Une opinion d’Ahmed Mouhssin, député honoraire (Ecolo)
La colonisation des territoires palestiniens est un crime de guerre. Ce n’est pas une interprétation militante, c’est la lettre du droit international. L’article 49 de la Quatrième Convention de Genève interdit le transfert de population civile dans un territoire occupé. Le Statut de Rome de la Cour pénale internationale le confirme. Et en 2024, la Cour internationale de Justice l’a encore rappelé : la colonisation viole gravement le droit humanitaire.
Plus de 700 000 colons israéliens vivent aujourd’hui en Cisjordanie et à Jérusalem-Est. Chaque implantation grignote des terres et fragmente les territoires palestiniens. La colonisation n’est pas une conséquence du conflit : elle en est le cœur, l’obstacle majeur à toute paix. À Gaza, la majorité de la population est composée de réfugiés issus de cette dépossession.
Et la Belgique ? Notre droit sanctionne déjà les crimes de guerre : meurtres, tortures, transferts forcés de population, attaques contre des civils. Mais il reste une faille majeure : rien ne permet de poursuivre un citoyen belge qui s’installe volontairement dans une colonie, achète ou loue un logement sur une terre confisquée, ou profite d’activités économiques installées sur des territoires occupés. Ces Belges participent pourtant directement à un crime de guerre. Sans colons, il n’y a pas de colonisation.
Réponse politique dérisoire
La réponse politique, pour l’instant, est dérisoire. Le ministre des Affaires étrangères, Maxime Prévot, a annoncé que les colons belges installés dans les territoires occupés ne pourraient plus solliciter l’assistance consulaire, sauf en cas d’urgence. Une mesure symbolique, qui ne change rien. Pendant ce temps, ceux qui s’y installent rentrent tranquillement en Belgique, en toute impunité.
Ce n’est pas la première fois que notre législation se retrouve en décalage face à des comportements graves commis à l’étranger. Dans les années 1990, des Belges se rendant en Thaïlande pour exploiter sexuellement des enfants échappaient à toute poursuite, faute de compétence extraterritoriale. Il a fallu changer la loi. Vingt ans plus tard, même problème avec les Belges partis rejoindre Daesh : tant qu’ils n’avaient pas commis eux-mêmes d’attentat, aucune poursuite n’était possible. Là encore, le législateur a dû agir.

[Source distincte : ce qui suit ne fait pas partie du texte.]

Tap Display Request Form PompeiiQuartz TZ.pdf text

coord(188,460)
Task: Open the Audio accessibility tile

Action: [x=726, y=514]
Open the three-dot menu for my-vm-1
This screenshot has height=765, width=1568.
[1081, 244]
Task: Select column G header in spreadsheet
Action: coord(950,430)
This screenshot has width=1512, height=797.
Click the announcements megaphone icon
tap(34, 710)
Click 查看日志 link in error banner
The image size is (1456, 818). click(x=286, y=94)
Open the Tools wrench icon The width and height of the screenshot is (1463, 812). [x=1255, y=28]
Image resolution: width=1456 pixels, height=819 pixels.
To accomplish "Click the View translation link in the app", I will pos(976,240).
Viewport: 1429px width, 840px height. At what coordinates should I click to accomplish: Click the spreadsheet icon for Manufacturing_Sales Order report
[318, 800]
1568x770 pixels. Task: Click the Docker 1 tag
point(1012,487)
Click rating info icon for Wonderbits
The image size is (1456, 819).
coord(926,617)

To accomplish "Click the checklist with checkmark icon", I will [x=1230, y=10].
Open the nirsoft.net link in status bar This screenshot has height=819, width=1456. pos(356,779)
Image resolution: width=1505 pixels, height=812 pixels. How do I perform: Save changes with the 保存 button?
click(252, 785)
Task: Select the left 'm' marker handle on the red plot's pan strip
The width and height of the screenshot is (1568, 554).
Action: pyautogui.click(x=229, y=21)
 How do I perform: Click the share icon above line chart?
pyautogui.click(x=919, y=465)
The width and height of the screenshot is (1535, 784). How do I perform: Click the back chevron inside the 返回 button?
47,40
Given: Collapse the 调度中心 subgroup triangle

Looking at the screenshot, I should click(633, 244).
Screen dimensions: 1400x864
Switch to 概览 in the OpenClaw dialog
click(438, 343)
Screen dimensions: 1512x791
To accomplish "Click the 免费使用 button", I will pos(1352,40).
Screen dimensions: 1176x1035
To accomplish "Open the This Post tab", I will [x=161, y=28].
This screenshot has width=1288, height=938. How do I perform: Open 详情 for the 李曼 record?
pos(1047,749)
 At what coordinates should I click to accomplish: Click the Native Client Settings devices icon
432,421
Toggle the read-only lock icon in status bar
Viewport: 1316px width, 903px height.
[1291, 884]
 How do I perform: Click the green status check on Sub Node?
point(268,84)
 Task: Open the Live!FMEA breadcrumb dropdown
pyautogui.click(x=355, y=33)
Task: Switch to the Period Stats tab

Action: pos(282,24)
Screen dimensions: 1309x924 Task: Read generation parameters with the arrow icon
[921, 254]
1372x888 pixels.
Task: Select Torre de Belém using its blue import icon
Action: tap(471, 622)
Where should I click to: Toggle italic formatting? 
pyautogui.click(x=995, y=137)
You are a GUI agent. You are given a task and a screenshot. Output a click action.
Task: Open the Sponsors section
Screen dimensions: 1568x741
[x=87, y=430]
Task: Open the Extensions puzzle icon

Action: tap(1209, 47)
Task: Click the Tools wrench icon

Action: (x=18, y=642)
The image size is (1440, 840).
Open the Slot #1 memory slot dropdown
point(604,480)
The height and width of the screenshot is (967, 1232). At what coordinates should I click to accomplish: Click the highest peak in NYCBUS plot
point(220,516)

Concrètement, il faut aujourd’hui modifier le Code pénal pour permettre de poursuivre tout citoyen belge qui s’installe, acquiert un bien ou mène une activité économique dans une colonie.
À chaque fois, la Belgique a évolué pour combler ses vides juridiques. Pourquoi pas aujourd’hui ? Car la colonisation détruit la possibilité d’une paix juste et durable, et elle se fait parfois avec la participation active de nos propres concitoyens.
En tant qu’État partie aux Conventions de Genève et au Statut de Rome, la Belgique a l’obligation non seulement de respecter le droit humanitaire, mais aussi de le faire respecter. Fermer les yeux sur la participation de Belges à la colonisation reviendrait à trahir cette obligation.
Changer la loi
Cette réalité est documentée : environ 500 ressortissants belges vivent dans des colonies de Cisjordanie, selon une réponse parlementaire du ministère des Affaires étrangères.
Changer la loi, c’est affirmer que la Belgique ne tolère pas que ses citoyens participent à ces crimes. C’est inscrire clairement dans le Code pénal de notre pays les obligations découlant du droit international humanitaire et, ce faisant, confier à l’État le devoir de prévenir explicitement les personnes concernées qu’elles sont désormais en porte-à-faux avec le droit belge. Tant que la loi reste silencieuse, l’impunité prime sur la justice et la paix demeure hors de portée.